What to expect on your Iraqi Kurdistan tour
This is a land where you will explore the legacy of the Assyrians, visit underground monasteries and 3rd century synagogues. However, what you will notice is how this tiny mountain country, which was so ravaged by war, has changed in such a very short time. The capital, Erbil, now boasts a number of international hotels catering to the influx of foreign investors with a suitable array of restaurants to boot.
Move outside the city and you enter a land of traditional fiefdoms, fiercely proud of their Kurdish traditions and culture.
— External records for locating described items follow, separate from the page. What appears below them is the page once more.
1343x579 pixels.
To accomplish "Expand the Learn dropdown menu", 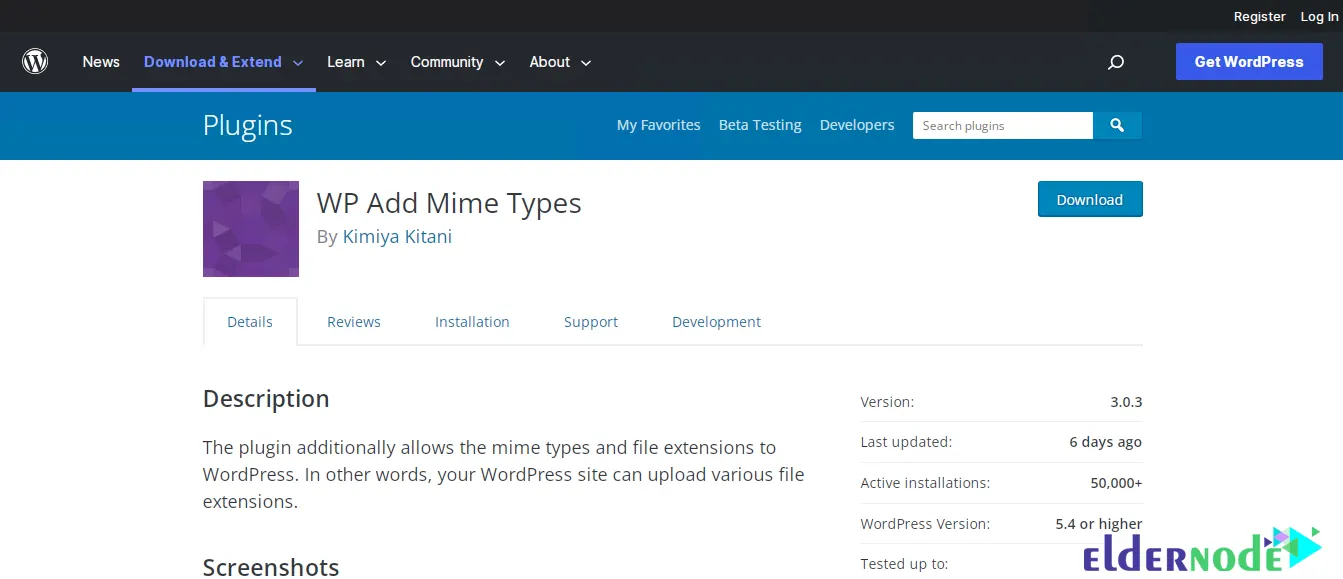I will tap(356, 62).
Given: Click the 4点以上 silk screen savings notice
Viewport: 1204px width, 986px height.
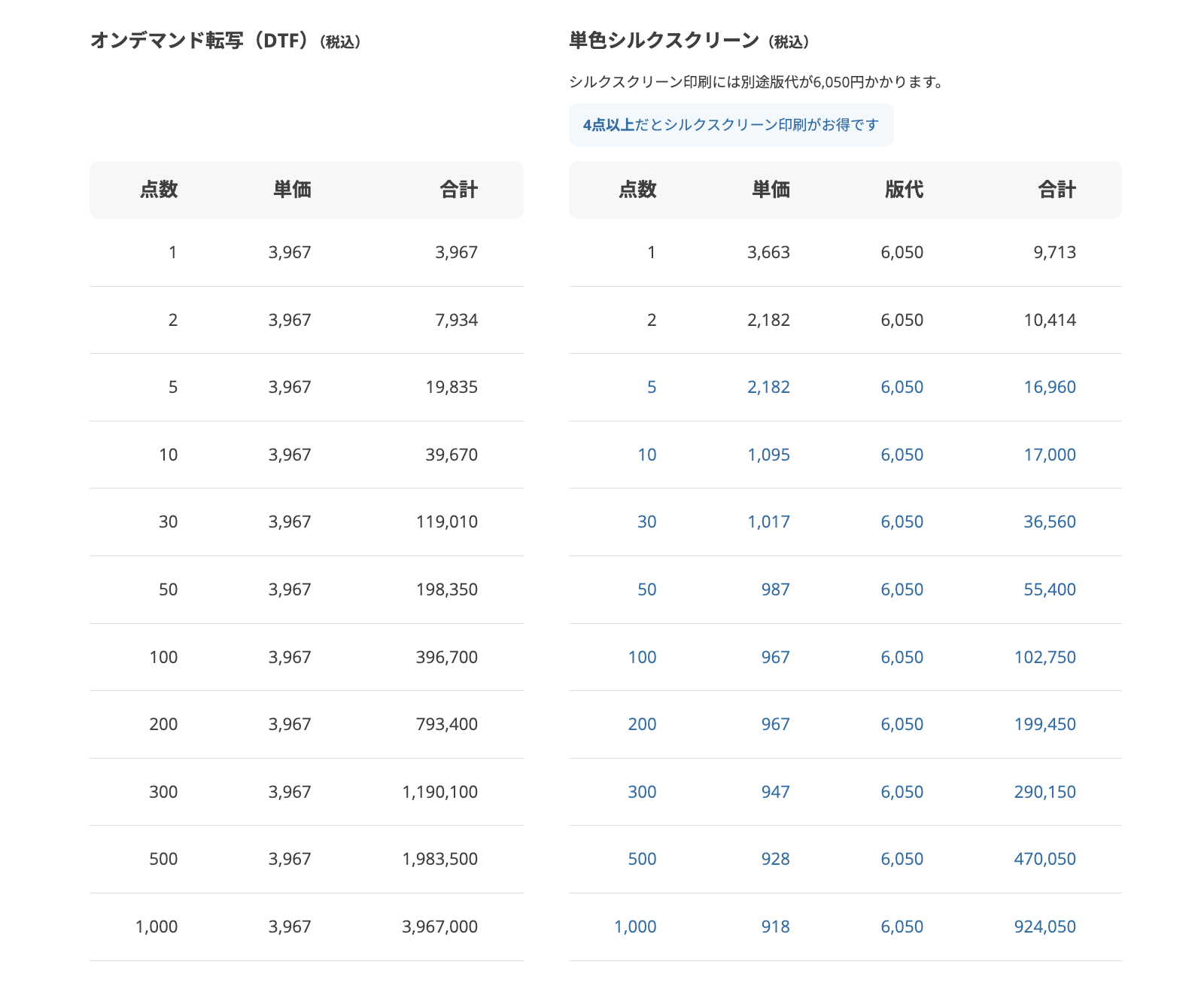Looking at the screenshot, I should [x=730, y=125].
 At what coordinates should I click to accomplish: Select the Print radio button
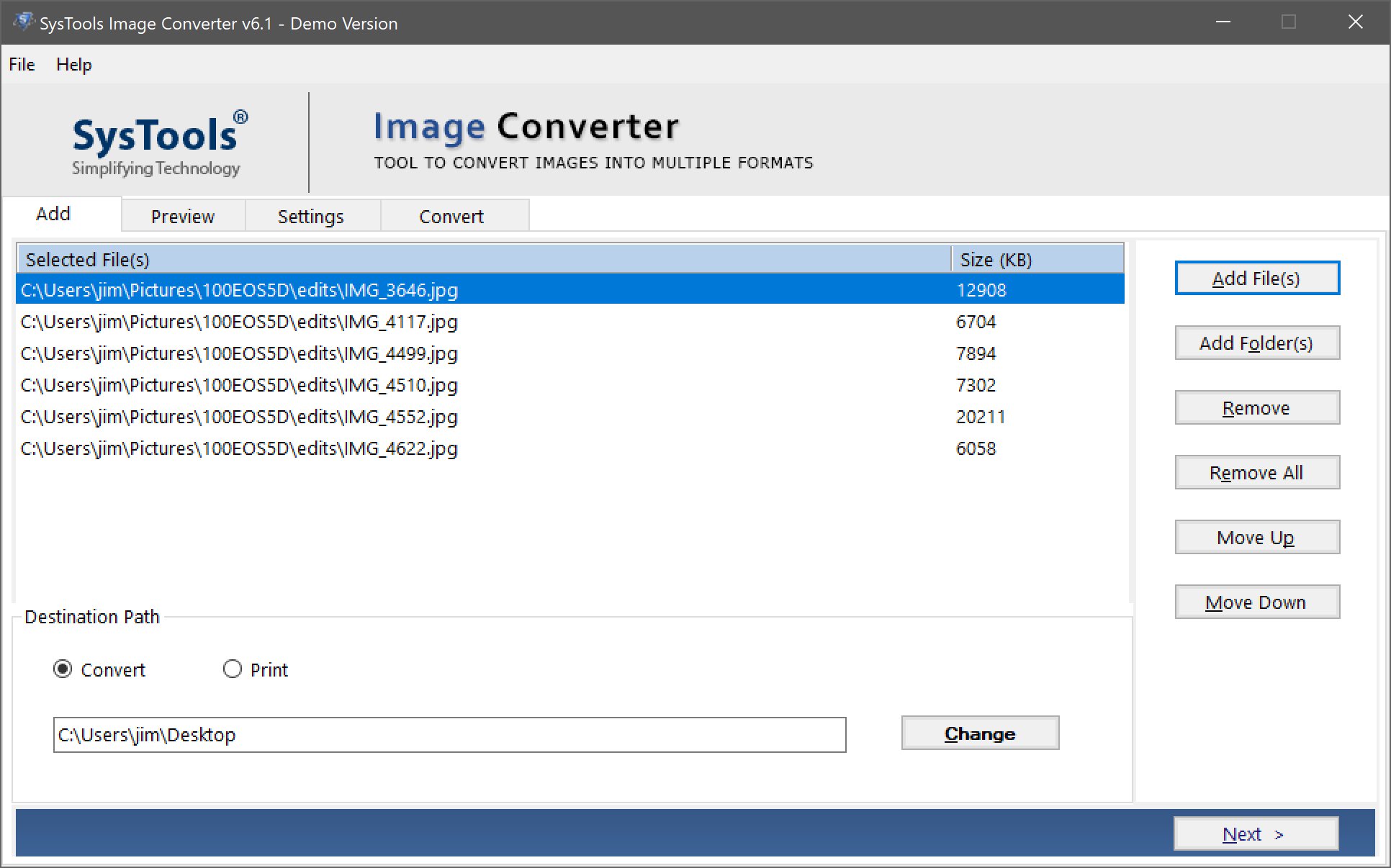click(x=233, y=669)
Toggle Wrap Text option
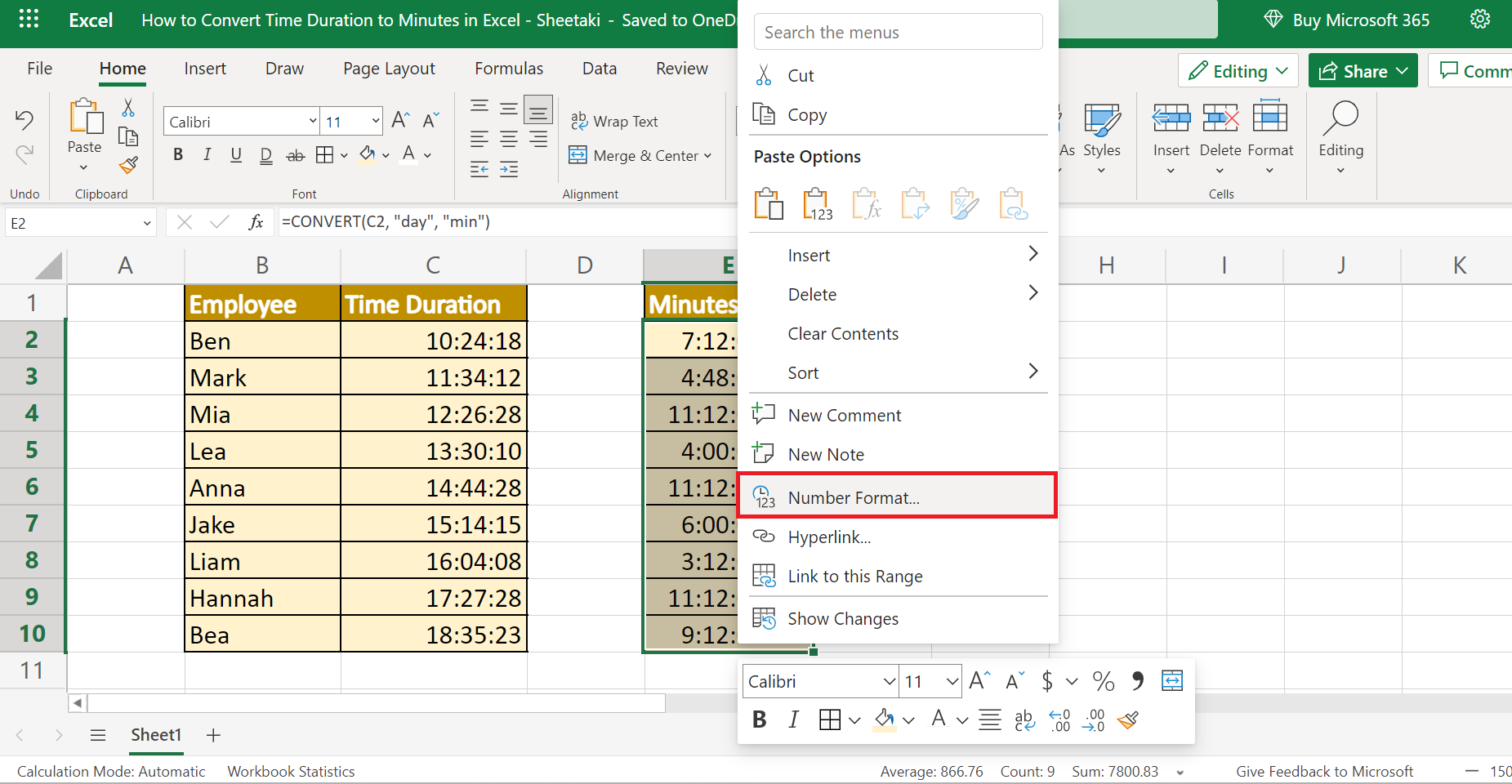This screenshot has height=784, width=1512. point(614,122)
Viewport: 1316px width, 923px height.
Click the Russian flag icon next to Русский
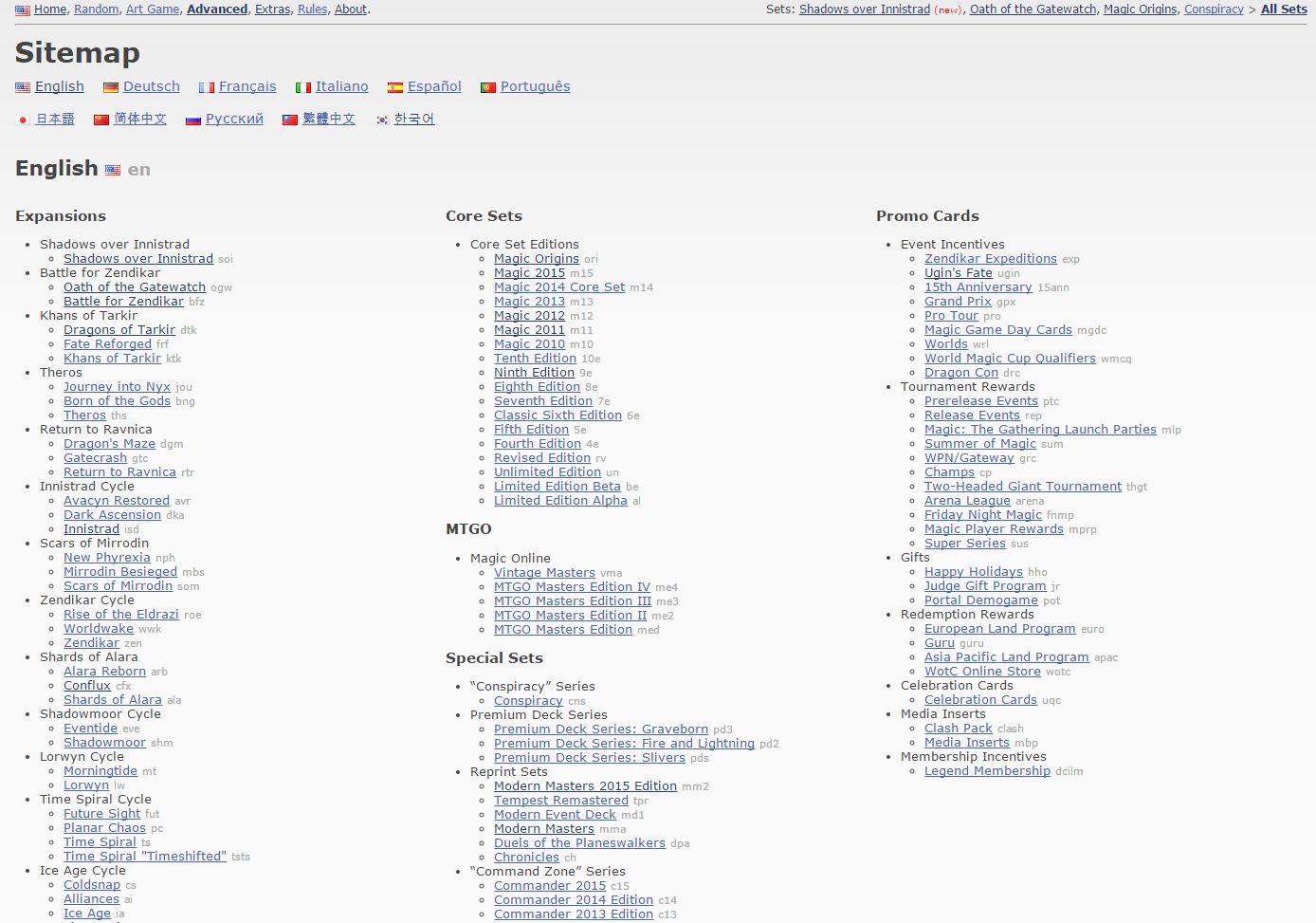193,120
Here the hotels become rather more functional than modern but remain clean and comfortable with wonderfully friendly staff.
The Kurdish people could not offer a warmer welcome and are extremely proud of their culture and history, so it is not uncommon to find yourself sharing a cup of tea and a conversation with the locals whilst on holiday in Kurdistan.
Some ideas for a Iraqi Kurdistan holiday
- Explore Erbil, the religious centre of the Assyrian empire which dates from the 6th C BC.
- In Jirwana you will find the world’s oldest aqueduct built by Sennacherib, King of Assyria.
- Explore Rabban Hormizd Monastery, once home to 600 cave-dwelling monks.
- Travel to the sculpted caves at Qizqapan for their ancient engravings and funerary chambers.
- Discover the 400 year old mosque at Amadiya, set above a breath-taking landscape.
- See Kurdistan’s largest display of antiquities at Suleimaniyah’s museum.
- Stroll along the remains of the Hamilton Road, a feat of significant British engineering.
Beyond the ordinary
Combine your time in Kurdistan with a visit to Iran.
Our Iraqi Kurdistan expertise
Paul recently added Iraqi Kurdistan to his already encyclopedic knowledge of the Middle East and Central Asia and has been extolling its virtues to the office ever since. At the risk of being clichéd, in all his travels – and Paul has travelled a fair bit – he has never met friendlier people.